Thrombi usually form behind valve cusps or at venous branch points, most of which begin in the calf [20]. Venodilation may disrupt the endothelial cell barrier and expose the sub-endothelium, triggering coagulation. Platelets adhere to the sub-endothelial surface by means of vWF. Complexes form of the surface of platelets and increase the rate of thrombin generation and fibrin formation. Stimulated leukocytes irreversibly bind to endothelial receptors and extravasate into the vein wall by means of mural chemotaxis. Due to the fact that mature thrombus composed of platelets, leukocytes and fibrin develops, and an active thrombotic and inflammatory process occurs at the inner surface of the vein, with an active inflammatory response occuring in the wall of the vein [20].

Studies have shown that low flow sites, such as the soleal sinuses, behind venous valve pockets, and at venous confluences, are at most risk for the development of venous thrombi. However, stasis alone is not enough to facilitate the development of venous thrombosis [20].

Post-thrombotic syndrome as a consequence of deep vein thrombosis (DVT)

Deep vein thrombosis (DVT) can lead to chronic venous hypertension because of persistent venous obstruction and valvular reflux. Post-thrombotic syndrome occurs as a result of venous hypertension. This results in impaired venous return; impaired return reduces calf muscle perfusion, resulting in abnormal microvasculature function with increased tissue permeability leading to the characteristic clinical manifestations of this syndrome [21].

Post-thrombotic syndrome is usually referred to as a syndrome because the signs and symptoms usually vary from patient to patient. Patients can experience aching, heaviness, swelling, cramps, itching, or tingling in the affected limb. Symptoms can be intermittent or persistent, tend to be aggravated by standing or walking, and tend to improve with resting and leg elevation. Signs include oedema, peri-malleolar or more extensive telangiectasias, brown pigmentation and venous eczema and ulceration [21].
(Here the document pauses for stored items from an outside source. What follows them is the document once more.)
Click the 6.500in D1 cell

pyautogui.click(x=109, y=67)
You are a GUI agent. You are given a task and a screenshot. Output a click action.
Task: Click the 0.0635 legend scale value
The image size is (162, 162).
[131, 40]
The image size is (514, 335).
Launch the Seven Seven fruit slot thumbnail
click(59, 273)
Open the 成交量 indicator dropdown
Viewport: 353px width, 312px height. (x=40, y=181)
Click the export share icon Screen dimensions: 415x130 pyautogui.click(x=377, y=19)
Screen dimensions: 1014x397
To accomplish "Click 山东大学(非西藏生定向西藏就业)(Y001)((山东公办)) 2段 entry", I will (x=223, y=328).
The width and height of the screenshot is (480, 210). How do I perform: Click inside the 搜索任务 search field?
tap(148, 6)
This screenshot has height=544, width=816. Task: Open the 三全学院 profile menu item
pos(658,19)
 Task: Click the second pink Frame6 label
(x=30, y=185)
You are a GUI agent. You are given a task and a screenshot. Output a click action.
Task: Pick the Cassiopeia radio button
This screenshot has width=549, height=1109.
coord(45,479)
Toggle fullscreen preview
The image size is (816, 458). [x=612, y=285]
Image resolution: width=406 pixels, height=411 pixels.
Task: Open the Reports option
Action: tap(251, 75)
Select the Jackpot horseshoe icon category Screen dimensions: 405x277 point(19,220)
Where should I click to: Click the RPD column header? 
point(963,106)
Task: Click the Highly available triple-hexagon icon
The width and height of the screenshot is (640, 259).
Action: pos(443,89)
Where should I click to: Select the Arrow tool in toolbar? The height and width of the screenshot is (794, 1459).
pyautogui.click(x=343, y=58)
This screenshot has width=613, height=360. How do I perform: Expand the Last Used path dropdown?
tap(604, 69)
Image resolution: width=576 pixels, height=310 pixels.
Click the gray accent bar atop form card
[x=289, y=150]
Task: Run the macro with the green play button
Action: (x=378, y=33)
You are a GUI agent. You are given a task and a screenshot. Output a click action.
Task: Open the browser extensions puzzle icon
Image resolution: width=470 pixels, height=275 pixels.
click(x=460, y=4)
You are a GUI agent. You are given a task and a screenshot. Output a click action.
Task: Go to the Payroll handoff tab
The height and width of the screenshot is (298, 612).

Chronic thromboembolic pulmonary hypertension (CTPH)

Chronic thromboembolic pulmonary hypertension (CTPH) occurs after the failure of thrombus resolution, after the establishment of thrombosis within the elastic pulmonary arteries. The unresolved thrombotic material becomes fibrosed and occlusive vascular remodelling and secondary small vessel arteriopathy occurs. The resultant increase in pressure and vascular resistance in the pulmonary vasculature eventually leads to right heart failure [22]. Although regarded as a rare complication of PE, recent studies show that between two and four in every 100 patients with PE will suffer from CTPH within a few years of a PE [17].